Krystian Chaustowicz
Treści:
Jedz 2-3 g biała na kilogram masy ciała(około 2 g białka pochodzenia zwierzęcego), 1-1,5g tłuszczy, a resztę zapotrzebowania uzupełniaj jedząc węglowodany. W pierwszym posiłku brakuje konkretnego źródła białka pochodzenia zwierzęcego np. jajek. Gotowe szablony posiłków diety na masę masz w Internecie. Na śniadanie polecam owsiankę z jajkami gotowanymi na twardo czy na miękko lub formie omleta lub jajecznicy. II śniadanie: parówki to złe źródło białka, ponieważ są one zazwyczaj robione ze zmielonych resztek mięsa. Podwieczorek i kolacja: do zmodyfikowania podobnie jak to było w poprzednich uwagach. Na ostatni posiłek przed snem najlepiej spożyć jakieś wolnowchłanialne źródło białka np. kazeinę, twaróg czy serek wiejski z orzechami lub rybę + węglowodany (w mniejszej ilości). Braki białka w diecie możesz uzupełniać odżywką białkwą np. Trec Whey 100. Po treningu możesz pić carbo np. MaxCarb lub uzupełnić cukry proste w postaci owoców lub żelek. Dobrym połączeniem po treningu jest odżywka białkowa i carbo/owoce/żelki.
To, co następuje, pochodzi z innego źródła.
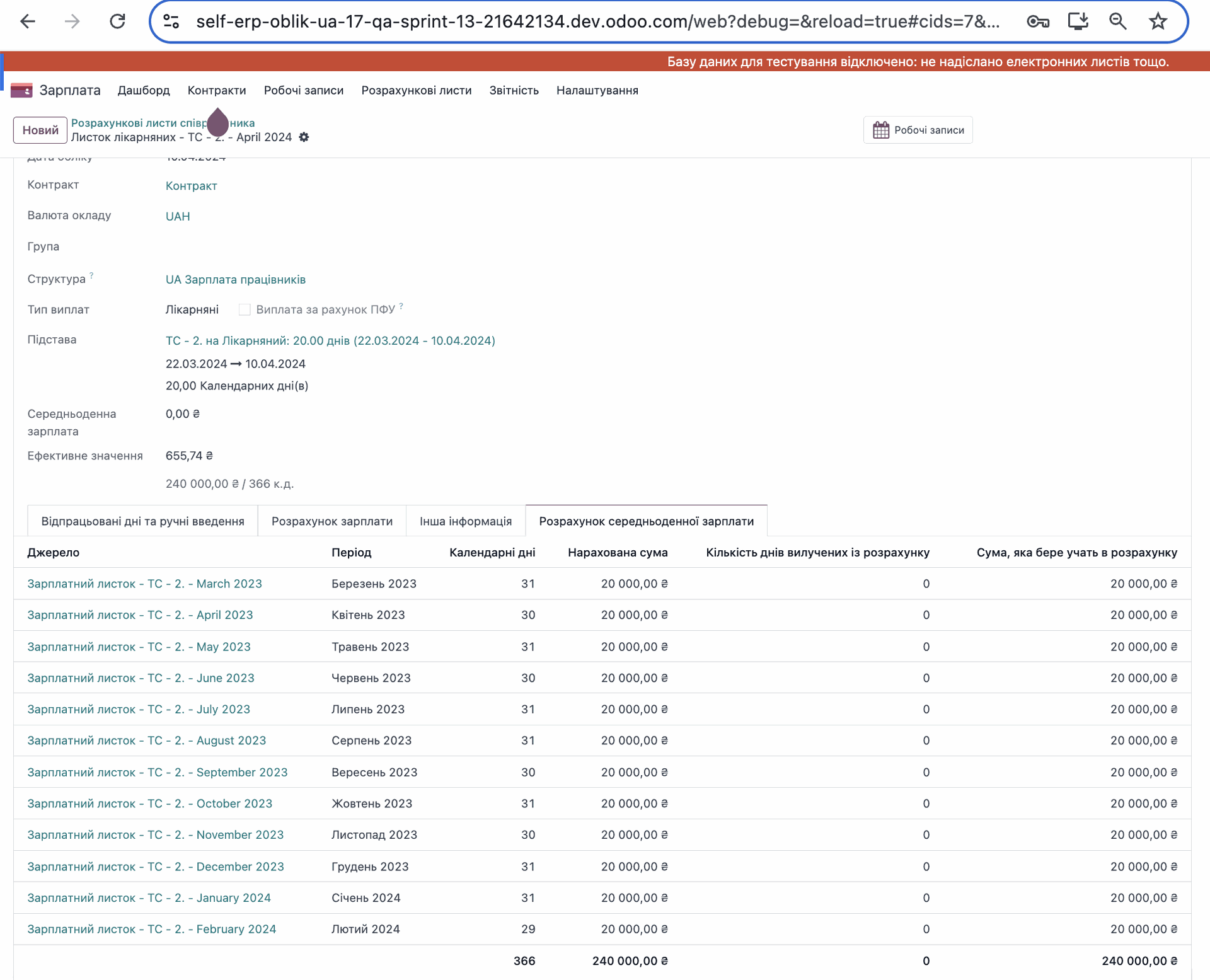
Task: Click the password key icon
Action: (x=1037, y=21)
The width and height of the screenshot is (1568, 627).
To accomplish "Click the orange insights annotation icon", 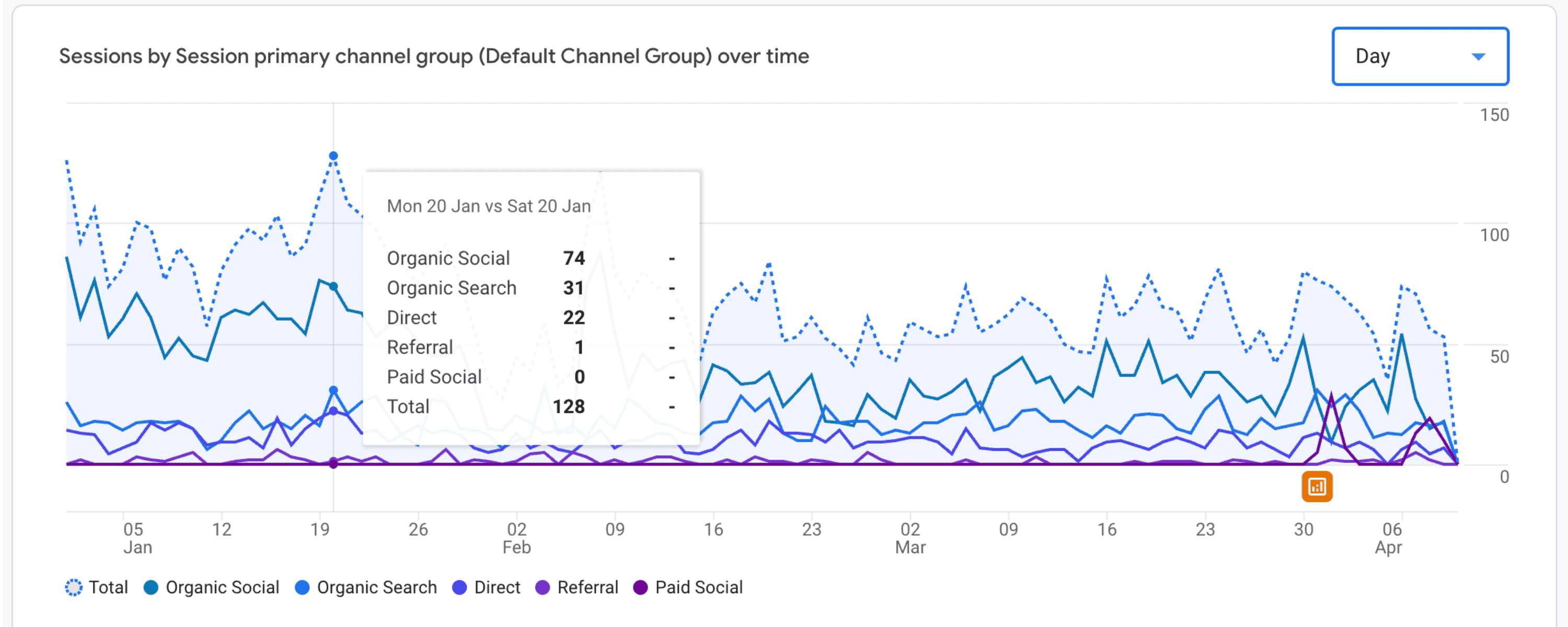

Staraj się, aby trening był w miarę intensywny, powinieneś się zmieścić w czasie 1-1,5 godziny. Pamiętaj, że podczas treningu wydziela się kwas mlekowy, a ponadto wzrasta niechciany poziom kortyzolu, więc lepiej, gdyby ten stan utrzymywał się jak najkrócej.
Na dobitkę polecam łączenie kilku ćwiczeń i wykonywanie ich bez przerwy między ćwiczeniami. Na uda polecam gigant serie, na duże partie mięśniowe, czyli uda, plecy i klatkę - drop-sety, a na mniejsze partie - serie łączone.
Częstym powodem wzdęć i nadmiernych gazów jest jedzenie zbyt dużej ilości błonnika w diecie. Najwięcej błonnika zawierają produkty zbożowe oraz warzywa, więc obniż może ilość owsianki czy chleba. Ponadto staraj się unikać napojów gazowanych i bardzo szybkiego jedzenia(jedząc szybko połykasz duże ilości powietrza).
Aerobiczna 6 Weidera nie pozwala na regenerację mięśni brzucha, a po za tym jest zazwyczaj źle wykonywana i często uszkadza dolne odcinki kręgosłupa, polecam bazować w treningu brzucha na spięciach brzucha leżąc, scyzorykach i wszelkim rodzaju unoszenia nóg: w zwisie, w podporze czy na ławeczce. Takie ćwiczenia wykonywane w krótkim czasie nie wpłyną znacząco na masę mięśniową. Po każdym treningu lepiej jest odczekać jakieś 30-60 minut i dopiero wtedy zjeść posiłek.
Jest to sprawa indywidualna, jeżeli trening jest intensywny(są krótkie przerwy pomiędzy seriami), to możesz wyrobić się w godzinę, myślę, że przy średniej intensywności trening może trwać co najwyżej półtorej godziny. Oczywiście "trening kończy się wtedy, kiedy jest skończony" - kiedy zrobisz to, co danego dnia miałeś zrobić.